LONDON -- Investec (LSE:INVP) -- the South Africa based international specialist bank and asset manager -- is currently down over 4%, despite revealing a 21% increase in its adjusted operating profit in its final results for the year to 31 March 2013.

The biggest growth was seen in the company's wealth & investment business, which recorded an increase in adjusted operating profit of 31%, up to 50.7 million pounds. Specialist banking was close behind, with a rise of 30%, at 224 million pounds, but asset management only managed 4.8%, up to 140 million pounds.

The company reported that its overall results have been adversely affected by a 13% depreciation of the Rand against Sterling over the course of the year. But the company said that a significant drop in impairments enabled its Australian business to return to profitability, and that results from its UK business were "slightly ahead" of the prior year.
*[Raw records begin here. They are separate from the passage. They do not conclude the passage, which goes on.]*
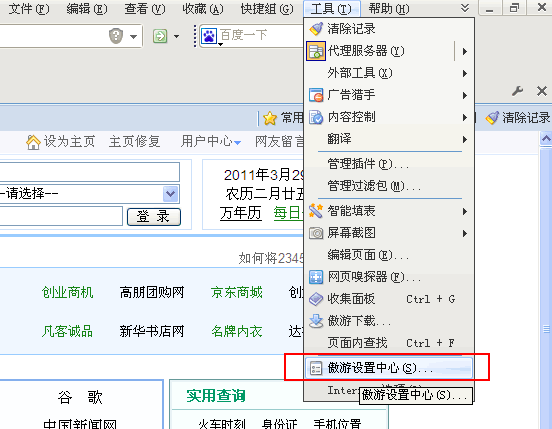Click the 京东商城 link
This screenshot has width=552, height=429.
tap(237, 293)
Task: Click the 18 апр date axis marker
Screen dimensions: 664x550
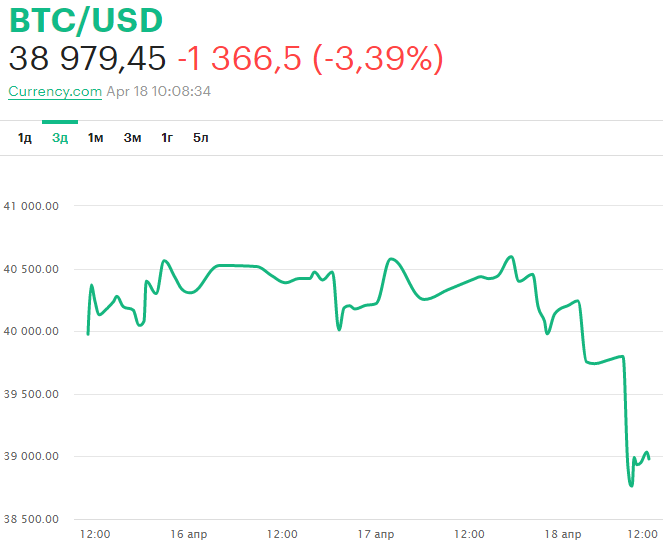Action: coord(563,534)
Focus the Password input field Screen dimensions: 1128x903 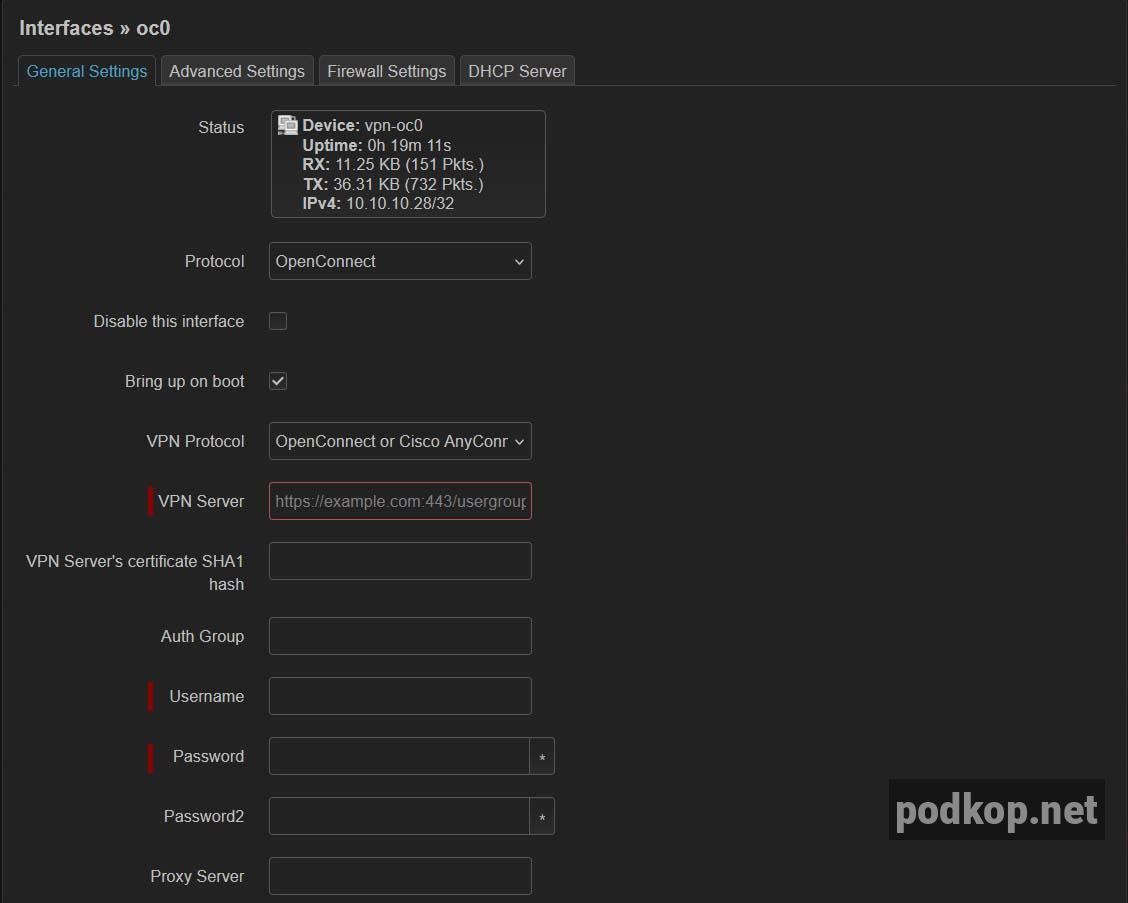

Adjusted earnings per share was up just over 28%, at 37 pence, and the board is recommending a final dividend of 10 pence, bringing the full-year dividend to 18 pence, an increase of almost 6%.

Commenting on the results Stephen Koseff, Investec's chief executive officer, said:

I am encouraged by the progress we have made over the past few years in realigning our business model. Our capital light businesses now account for 49% of the group's operating profit, providing a sustainable base for our recurring income. We have continued improving our efficiencies, streamlining our processes, eliminating duplication and building scale, notably in our Specialist Banking businesses. 

Maintaining a sound balance sheet while driving growth in our return ratios remains a key focus. Our priority is to ensure each division and geography achieves an appropriate return. The recent improvement in equity markets bodes well for our business and we are well positioned to take advantage of a sustained market upturn.

Shareholders in Investec have enjoyed an increase in share price of just over 60% since this time last year. Better still, they're also getting a dividend yield of around 3.7%, which is forecast to rise to just over 4% in 2014.